**READING TEXT**
....................

Yang et al. [25] presented a system for dynamic obstacle segmentation that converts a depth image to a point cloud, segments out the planar road, and considers all leftover points as obstacles. The system differentiates static and dynamic obstacles using the DECOLOR algorithm. The system is unsuitable for MAVs because it requires high computations to process the point cloud. Odelga et al. [26] presented an obstacle detection and tracking system for teleoperated UAVs that uses a bin occupancy filter that breaks the entire visible region into smaller bins and searches for the presence of an obstacle in a bin in a probabilistic way. Luiten et al. [27] presented an approach, MOTSFusion, that uses 3D tracklets to estimate dynamic obstacles and their trajectories. The algorithm requires high computation for dense optical flow calculations. Lin et al. [28] presented a vision-based dynamic obstacle avoidance system for MAV (VbOAD). The system uses u-depth maps for detecting obstacles, a multivariate Gaussian probability density function to track obstacles in subsequent frames, and a Kalman filter-based approach to predict their probable future positions and velocities. Estimation of an obstacle’s dimensions using only u-depth maps can become incorrect, as explained in Section 3.2.2. The system assumes a fixed size of obstacles, which is a very constrained assumption that does not hold for real-world scenarios, as captured in the OpenLORIS-Scene market data sequence [29]. The system uses a predefined obstacle height while detecting obstacles from a u-depth map, limiting the system to a predefined obstacle size. The experimental results are limited to only detecting multiple walking humans in an empty room and corridor.

We present a dynamic obstacle detection system aiming to run on board any autonomous system, including UGVs and MAVs, and alleviate some of the problems mentioned above. Our system uses u-depth and v-depth maps for obstacle detection, and we present a new algorithm to track obstacles in subsequent frames. The proposed system estimates the relative velocities between the camera and obstacles and transforms them to the fixed world coordinate frame using self-localization (

^{w} T_{b}

, w, and b represent the world and body coordinate frames, respectively). The main contributions of the proposed system are listed below:

We use dynamic binary thresholding on u-depth maps to improve obstacle detection and their accurate dimension estimation;
We use restricted v-depth map representation for accurate estimation of obstacle dimensions;
We present an algorithm for obstacle tracking using efficient processing of u-depth maps;
The performance of the proposed system on different data sets establishes that the proposed system can detect and estimate the states of multiple static and dynamic obstacles more accurately and faster than SoA algorithms.

....................

**GIVEN MATERIAL**
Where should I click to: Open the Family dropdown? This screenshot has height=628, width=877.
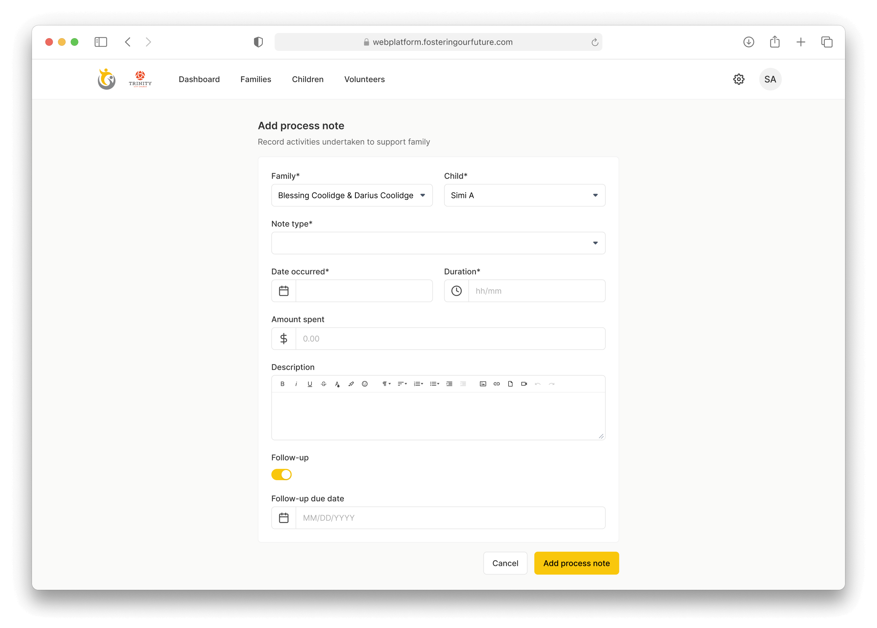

....................

**SET TASK**
Transcribe the passage of the obstacle detection text above between "We use dynamic" and "than SoA algorithms.", inclusive.

**COMPLETE OUTPUT**
We use dynamic binary thresholding on u-depth maps to improve obstacle detection and their accurate dimension estimation;
We use restricted v-depth map representation for accurate estimation of obstacle dimensions;
We present an algorithm for obstacle tracking using efficient processing of u-depth maps;
The performance of the proposed system on different data sets establishes that the proposed system can detect and estimate the states of multiple static and dynamic obstacles more accurately and faster than SoA algorithms.